Perlu diperhatikan apakah isi Beige Book akan bernuansa hawkish atau tidak
12.01.2022
- Indeks Harga Konsumen AS
- Lelang Obligasi AS Bertenor 10 Tahun
Kemarin, di pasar AS, ketiga indeks saham utama secara serentak mengalami kenaikan, sehingga tercipta kondisi pasar “risk-on” yang ditandai dengan kenaikan harga saham, minyak mentah, dan emas.Seiring dimulainya sidang dengar pendapat Ketua Federal Reserve AS, Jerome Powell, kemarin, harga saham pulih dengan cepat dan ditutup menguat secara menyeluruh. Minyak mentah WTI naik hingga 81,3 dolar, sementara emas terus naik dengan momentum yang mengarah ke level tertinggi bulan lalu di 1.830 dolar, dan saat ini berada di sekitar 1.818 dolar.

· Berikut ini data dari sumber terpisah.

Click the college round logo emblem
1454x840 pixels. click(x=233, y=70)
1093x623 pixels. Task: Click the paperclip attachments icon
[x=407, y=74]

Di pasar valuta asing, di tengah rebound yang secara umum terjadi pada pasangan mata uang silang yen, pergerakan USD/JPY mengalami hambatan di level atas. Pasangan mata uang ini naik dari 115,03 ke 115,66 sebelum bergerak naik-turun, dan tren penurunan level tertinggi terus berlanjut.Berdasarkan rilis indikator hari ini, apakah pasangan mata uang ini akan menembus level terendah terbaru di 115,03 dengan candle berbody penuh akan sangat memengaruhi arah pergerakan selanjutnya.

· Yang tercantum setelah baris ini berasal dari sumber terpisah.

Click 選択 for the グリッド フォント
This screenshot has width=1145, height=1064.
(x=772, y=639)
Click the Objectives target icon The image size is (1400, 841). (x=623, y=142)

Hari ini, pukul 19:00 akan dirilis data Produksi Industri Eropa, pukul 21:00 Indeks Permohonan KPR MBA AS, pukul 22:30 Indeks Harga Konsumen AS, pukul 23:15 pernyataan Wakil Gubernur Bank of England (BOE) Kanrif, pukul 24:30 data Persediaan Minyak Mentah Mingguan AS,pukul 27:00 lelang obligasi AS bertenor 10 tahun dan pernyataan Kashkari, Gubernur Federal Reserve Minneapolis, serta pukul 28:00 Laporan Ekonomi Federal Reserve Regional (Beige Book) dan Neraca Anggaran AS.Sambil tetap memperhatikan dengan saksama rilis indikator pada waktu AS hari ini, kita perlu memantau arah pergerakan dolar AS.